- **RECORDS SUPPLIED**
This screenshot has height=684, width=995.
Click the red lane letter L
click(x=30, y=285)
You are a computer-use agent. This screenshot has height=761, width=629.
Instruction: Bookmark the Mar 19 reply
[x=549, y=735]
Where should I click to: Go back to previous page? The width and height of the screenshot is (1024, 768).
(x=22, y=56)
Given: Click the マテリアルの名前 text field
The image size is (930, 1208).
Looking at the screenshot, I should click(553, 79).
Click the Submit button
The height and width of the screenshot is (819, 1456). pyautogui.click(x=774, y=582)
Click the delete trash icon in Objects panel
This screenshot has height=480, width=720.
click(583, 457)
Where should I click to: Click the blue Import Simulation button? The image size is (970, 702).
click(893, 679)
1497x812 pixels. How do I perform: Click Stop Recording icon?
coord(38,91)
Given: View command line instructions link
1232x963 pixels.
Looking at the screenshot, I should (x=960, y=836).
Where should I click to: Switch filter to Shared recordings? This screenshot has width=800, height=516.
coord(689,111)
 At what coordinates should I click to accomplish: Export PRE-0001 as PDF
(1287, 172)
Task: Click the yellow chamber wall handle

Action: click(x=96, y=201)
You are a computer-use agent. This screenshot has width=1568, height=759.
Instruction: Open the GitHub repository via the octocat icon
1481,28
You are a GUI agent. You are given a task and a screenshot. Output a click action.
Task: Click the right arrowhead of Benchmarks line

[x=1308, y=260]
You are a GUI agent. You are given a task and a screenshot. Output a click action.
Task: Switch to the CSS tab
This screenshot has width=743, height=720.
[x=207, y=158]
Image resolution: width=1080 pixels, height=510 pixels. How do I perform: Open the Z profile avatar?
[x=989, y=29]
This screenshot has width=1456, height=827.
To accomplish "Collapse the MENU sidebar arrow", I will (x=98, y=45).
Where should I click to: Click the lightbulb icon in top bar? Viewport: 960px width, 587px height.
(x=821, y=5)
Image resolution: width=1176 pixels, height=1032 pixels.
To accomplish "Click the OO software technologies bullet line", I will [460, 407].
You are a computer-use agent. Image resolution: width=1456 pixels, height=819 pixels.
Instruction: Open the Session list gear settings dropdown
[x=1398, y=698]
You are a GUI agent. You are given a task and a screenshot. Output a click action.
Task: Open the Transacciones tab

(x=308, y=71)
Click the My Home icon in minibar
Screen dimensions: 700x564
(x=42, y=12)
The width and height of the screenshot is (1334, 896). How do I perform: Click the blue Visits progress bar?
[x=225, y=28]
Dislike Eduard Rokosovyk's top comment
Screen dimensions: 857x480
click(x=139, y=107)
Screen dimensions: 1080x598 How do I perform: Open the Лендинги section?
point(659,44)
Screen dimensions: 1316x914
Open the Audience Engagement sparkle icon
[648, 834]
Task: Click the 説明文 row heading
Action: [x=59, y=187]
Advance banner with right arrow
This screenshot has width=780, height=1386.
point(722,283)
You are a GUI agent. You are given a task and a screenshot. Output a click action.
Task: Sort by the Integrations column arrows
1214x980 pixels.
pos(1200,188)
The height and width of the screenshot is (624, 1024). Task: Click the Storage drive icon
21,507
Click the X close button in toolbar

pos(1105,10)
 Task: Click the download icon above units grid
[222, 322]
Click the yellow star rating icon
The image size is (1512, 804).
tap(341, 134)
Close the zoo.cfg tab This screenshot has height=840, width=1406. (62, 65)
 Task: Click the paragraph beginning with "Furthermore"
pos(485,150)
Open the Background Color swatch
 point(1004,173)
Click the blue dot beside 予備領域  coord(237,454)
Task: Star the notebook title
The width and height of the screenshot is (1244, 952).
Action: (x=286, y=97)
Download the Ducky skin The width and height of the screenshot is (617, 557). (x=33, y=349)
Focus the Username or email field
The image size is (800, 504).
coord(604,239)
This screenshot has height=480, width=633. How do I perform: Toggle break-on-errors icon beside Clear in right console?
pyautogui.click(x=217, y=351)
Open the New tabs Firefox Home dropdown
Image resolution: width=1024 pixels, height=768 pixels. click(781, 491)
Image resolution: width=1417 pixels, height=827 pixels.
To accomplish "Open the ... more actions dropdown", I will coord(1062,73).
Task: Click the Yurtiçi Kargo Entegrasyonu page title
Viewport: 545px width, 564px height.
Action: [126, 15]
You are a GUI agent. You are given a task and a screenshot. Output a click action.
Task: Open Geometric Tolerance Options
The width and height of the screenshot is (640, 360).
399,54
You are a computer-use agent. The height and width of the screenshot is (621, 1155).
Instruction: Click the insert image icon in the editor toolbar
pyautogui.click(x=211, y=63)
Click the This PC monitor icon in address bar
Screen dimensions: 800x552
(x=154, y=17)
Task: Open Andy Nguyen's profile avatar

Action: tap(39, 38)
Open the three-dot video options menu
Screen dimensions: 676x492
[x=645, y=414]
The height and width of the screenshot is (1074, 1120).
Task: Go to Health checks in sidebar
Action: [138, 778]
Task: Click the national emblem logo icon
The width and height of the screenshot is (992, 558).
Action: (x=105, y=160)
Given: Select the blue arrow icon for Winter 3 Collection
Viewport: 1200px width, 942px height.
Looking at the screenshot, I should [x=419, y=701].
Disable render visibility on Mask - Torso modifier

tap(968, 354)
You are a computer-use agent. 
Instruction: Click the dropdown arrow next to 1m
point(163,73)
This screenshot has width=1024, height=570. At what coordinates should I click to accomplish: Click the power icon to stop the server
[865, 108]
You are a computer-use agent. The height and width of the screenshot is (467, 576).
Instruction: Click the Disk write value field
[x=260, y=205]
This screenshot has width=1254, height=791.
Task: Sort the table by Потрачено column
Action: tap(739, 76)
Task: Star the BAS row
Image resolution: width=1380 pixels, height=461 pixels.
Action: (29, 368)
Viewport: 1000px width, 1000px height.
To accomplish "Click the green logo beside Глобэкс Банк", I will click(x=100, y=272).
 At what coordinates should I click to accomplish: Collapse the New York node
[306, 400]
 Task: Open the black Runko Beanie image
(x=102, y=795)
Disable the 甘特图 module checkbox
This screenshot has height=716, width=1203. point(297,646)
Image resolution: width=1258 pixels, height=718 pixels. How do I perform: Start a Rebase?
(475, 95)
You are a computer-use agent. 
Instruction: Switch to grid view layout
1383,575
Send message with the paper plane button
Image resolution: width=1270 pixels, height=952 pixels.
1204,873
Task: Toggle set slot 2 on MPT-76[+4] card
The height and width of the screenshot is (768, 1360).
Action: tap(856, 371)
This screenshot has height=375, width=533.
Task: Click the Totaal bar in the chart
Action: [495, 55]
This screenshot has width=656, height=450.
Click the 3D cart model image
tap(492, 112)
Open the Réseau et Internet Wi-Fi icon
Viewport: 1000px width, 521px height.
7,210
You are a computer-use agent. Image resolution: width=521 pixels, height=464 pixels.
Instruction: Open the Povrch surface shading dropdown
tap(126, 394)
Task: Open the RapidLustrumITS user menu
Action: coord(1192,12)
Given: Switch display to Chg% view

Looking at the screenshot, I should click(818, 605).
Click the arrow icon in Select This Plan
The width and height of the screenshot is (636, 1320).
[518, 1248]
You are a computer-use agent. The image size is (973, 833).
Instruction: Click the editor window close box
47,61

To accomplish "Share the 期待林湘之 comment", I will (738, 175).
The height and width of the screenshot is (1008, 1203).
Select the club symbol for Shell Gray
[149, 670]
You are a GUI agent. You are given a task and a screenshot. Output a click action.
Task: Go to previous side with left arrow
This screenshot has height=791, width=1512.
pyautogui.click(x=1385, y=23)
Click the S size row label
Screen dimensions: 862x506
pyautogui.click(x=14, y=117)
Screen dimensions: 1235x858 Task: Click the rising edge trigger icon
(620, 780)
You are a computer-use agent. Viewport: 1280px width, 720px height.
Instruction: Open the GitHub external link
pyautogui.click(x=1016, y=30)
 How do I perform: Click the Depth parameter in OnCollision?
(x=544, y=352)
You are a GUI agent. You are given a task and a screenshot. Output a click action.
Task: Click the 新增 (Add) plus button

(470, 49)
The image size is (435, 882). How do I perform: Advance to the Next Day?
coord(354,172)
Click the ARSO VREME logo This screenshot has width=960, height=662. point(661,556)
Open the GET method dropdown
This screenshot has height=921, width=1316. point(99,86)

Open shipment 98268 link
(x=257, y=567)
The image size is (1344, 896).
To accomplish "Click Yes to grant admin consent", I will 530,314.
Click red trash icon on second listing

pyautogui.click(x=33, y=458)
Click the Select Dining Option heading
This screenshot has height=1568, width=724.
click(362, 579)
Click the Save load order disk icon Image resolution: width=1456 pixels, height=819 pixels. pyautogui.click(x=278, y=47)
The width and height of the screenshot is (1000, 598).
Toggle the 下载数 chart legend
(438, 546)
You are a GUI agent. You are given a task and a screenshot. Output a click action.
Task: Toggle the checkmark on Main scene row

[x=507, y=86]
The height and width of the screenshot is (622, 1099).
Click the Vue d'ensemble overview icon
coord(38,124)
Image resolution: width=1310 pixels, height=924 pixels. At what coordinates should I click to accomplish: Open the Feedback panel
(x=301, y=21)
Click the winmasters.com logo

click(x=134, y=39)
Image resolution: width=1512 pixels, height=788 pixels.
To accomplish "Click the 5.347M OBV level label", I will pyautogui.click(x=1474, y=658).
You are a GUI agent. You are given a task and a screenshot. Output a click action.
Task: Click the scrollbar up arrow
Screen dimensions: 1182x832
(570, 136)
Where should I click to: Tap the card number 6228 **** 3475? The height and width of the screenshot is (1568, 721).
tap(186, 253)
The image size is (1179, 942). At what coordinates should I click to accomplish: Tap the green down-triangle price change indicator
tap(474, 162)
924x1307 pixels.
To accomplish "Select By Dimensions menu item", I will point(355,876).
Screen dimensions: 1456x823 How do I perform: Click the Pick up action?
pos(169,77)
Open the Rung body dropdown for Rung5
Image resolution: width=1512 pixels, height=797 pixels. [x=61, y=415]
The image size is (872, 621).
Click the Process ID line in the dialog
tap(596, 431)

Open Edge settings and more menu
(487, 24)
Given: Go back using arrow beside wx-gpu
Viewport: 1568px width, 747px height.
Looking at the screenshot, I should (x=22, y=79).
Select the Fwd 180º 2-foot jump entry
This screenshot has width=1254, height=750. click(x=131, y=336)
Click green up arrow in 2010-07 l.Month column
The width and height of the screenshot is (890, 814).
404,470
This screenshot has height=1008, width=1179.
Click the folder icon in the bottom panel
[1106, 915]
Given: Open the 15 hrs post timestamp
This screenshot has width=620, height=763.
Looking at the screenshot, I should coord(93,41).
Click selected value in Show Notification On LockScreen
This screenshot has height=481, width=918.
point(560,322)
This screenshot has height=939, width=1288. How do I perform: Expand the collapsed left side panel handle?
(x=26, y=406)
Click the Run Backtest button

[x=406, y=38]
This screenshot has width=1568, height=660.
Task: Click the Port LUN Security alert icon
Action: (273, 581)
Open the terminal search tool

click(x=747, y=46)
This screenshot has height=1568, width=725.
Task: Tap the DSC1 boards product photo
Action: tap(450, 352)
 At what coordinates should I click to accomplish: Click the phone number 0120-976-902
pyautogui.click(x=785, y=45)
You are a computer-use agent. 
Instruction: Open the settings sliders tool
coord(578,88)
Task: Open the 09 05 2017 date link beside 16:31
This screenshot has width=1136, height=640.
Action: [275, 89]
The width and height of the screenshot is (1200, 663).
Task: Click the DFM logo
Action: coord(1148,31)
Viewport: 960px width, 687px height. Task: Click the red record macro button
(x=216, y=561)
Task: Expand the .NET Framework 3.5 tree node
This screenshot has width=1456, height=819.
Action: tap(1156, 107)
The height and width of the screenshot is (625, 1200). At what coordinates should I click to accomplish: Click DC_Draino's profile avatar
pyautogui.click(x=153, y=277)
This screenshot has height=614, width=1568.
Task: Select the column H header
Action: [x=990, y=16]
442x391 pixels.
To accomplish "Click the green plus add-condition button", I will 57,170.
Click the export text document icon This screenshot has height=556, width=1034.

- **REQUEST**
Repeat the rows verbatim, from the first row through the line that contains "[x=207, y=158]".

- **CORRECT OUTPUT**
This screenshot has height=684, width=995.
Click the red lane letter L
click(x=30, y=285)
You are a computer-use agent. This screenshot has height=761, width=629.
Instruction: Bookmark the Mar 19 reply
[x=549, y=735]
Where should I click to: Go back to previous page? The width and height of the screenshot is (1024, 768).
(x=22, y=56)
Given: Click the マテリアルの名前 text field
The image size is (930, 1208).
Looking at the screenshot, I should click(553, 79).
Click the Submit button
The height and width of the screenshot is (819, 1456). pyautogui.click(x=774, y=582)
Click the delete trash icon in Objects panel
This screenshot has height=480, width=720.
click(583, 457)
Where should I click to: Click the blue Import Simulation button? The image size is (970, 702).
click(893, 679)
1497x812 pixels. How do I perform: Click Stop Recording icon?
coord(38,91)
Given: View command line instructions link
1232x963 pixels.
Looking at the screenshot, I should (x=960, y=836).
Where should I click to: Switch filter to Shared recordings? This screenshot has width=800, height=516.
coord(689,111)
 At what coordinates should I click to accomplish: Export PRE-0001 as PDF
(1287, 172)
Task: Click the yellow chamber wall handle

Action: click(x=96, y=201)
You are a computer-use agent. This screenshot has width=1568, height=759.
Instruction: Open the GitHub repository via the octocat icon
1481,28
You are a GUI agent. You are given a task and a screenshot. Output a click action.
Task: Click the right arrowhead of Benchmarks line

[x=1308, y=260]
You are a GUI agent. You are given a task and a screenshot. Output a click action.
Task: Switch to the CSS tab
This screenshot has width=743, height=720.
[x=207, y=158]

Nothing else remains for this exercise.